Le opere di Teresa Margolles (Culiacán, Sinaloa, Messico, 1963) esaminano le cause sociali e le conseguenze della violenza. Per lei, l'obitorio riflette accuratamente la società, in particolare quella del suo paese d'origine, dove le morti causate da crimini legati alla droga, povertà, crisi politica e la risposta controproducente del governo hanno devastato le comunità. Ha sviluppato un linguaggio unico e sobrio per dare la parola ai soggetti messi a tacere, le vittime scontate come danni collaterali del conflitto. Margolles ha conseguito un diploma in Medicina Legale e Scienze della Comunicazione presso l'Universidad Nacional Autónoma de Mexico.
Il suo lavoro è stato mostrato a livello internazionale in istituzioni come Es Baluard, Palma di Maiorca, Spagna (2020); BPS22, Charleroi, Belgio (2019); Kunsthalle Krems, Austria (2019); MSSA, Santiago del Cile (2019); MAMBO Museo d'Arte Moderna di Bogotà (2019); Padiglione d'Arte Contemporanea a Milano (2018); il Witte de With, Rotterdam, Paesi Bassi (2018); la Tenuta Dello Scompiglio e il Musée d'art contemporain di Montréal (2017); il Neuberger Museum of Art, New York (2015), il Centro de Arte Dos de Mayo, Madrid (2014), il Migros Museum, Zurigo (2014), la Tate Modern, Londra (2012); il MALBA, Museo de Arte Latinoamericano de Buenos Aires (2008); il Museo del Barrio, New York (2008); il Brooklyn Museum of Art, New York (2007); la Kunsthalle, Vienna (2007); il Centre d'Art Contemporain di Brétigny, Francia (2006), The Museum für Moderne Kunst di Francoforte, Germania (2004); PS1/MoMa, New York (2002); il Kunst-Werke di Berlino (2002) e la South London Gallery (2002) tra gli altri.
Ha partecipato a Biennali come la 22° Biennale di Sydney (2020), la Biennale di Los Angeles (2016), la 7a Biennale di Berlino (2012), la Biennale di Mosca (2007), la 4a Biennale di Liverpool (2006), la Biennale di Praga (2005), la 4a Biennale del Mercosul (2003) e VII Biennale di Cuenca (2002).

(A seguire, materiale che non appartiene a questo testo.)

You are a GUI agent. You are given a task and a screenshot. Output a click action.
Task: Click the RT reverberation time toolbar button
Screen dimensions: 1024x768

Il lavoro Di cos'altro potremmo parlare? è stato esposto in particolare alla 53a Biennale di Venezia (2009), nella mostra del Padiglione del Messico, a cura di Cuauhtémoc Medina. Il lavoro di Teresa Margolles è stato di nuovo presentato alla 58a Biennale di Venezia (2019), nell'ambito della Mostra Internazionale May You Live in Interesting Times, curata da Ralph Rugoff, dove ha ricevuto una Menzione Speciale della Giuria in riconoscimento del suo lavoro. Margolles ha anche ricevuto la commissione per il quarto plinto a Trafalgar Square per il 2024.
Il progetto Periferia dell’agonia di Teresa Margolles è il quinto capitolo del programma triennale Dispositivi sensibili, ideato da Angel Moya Garcia per il Mattatoio di Roma e incentrato sulla convergenza fra metodi, estetiche e pratiche delle arti visive e delle arti performative, attraverso un modello di presentazione che si evolve costantemente.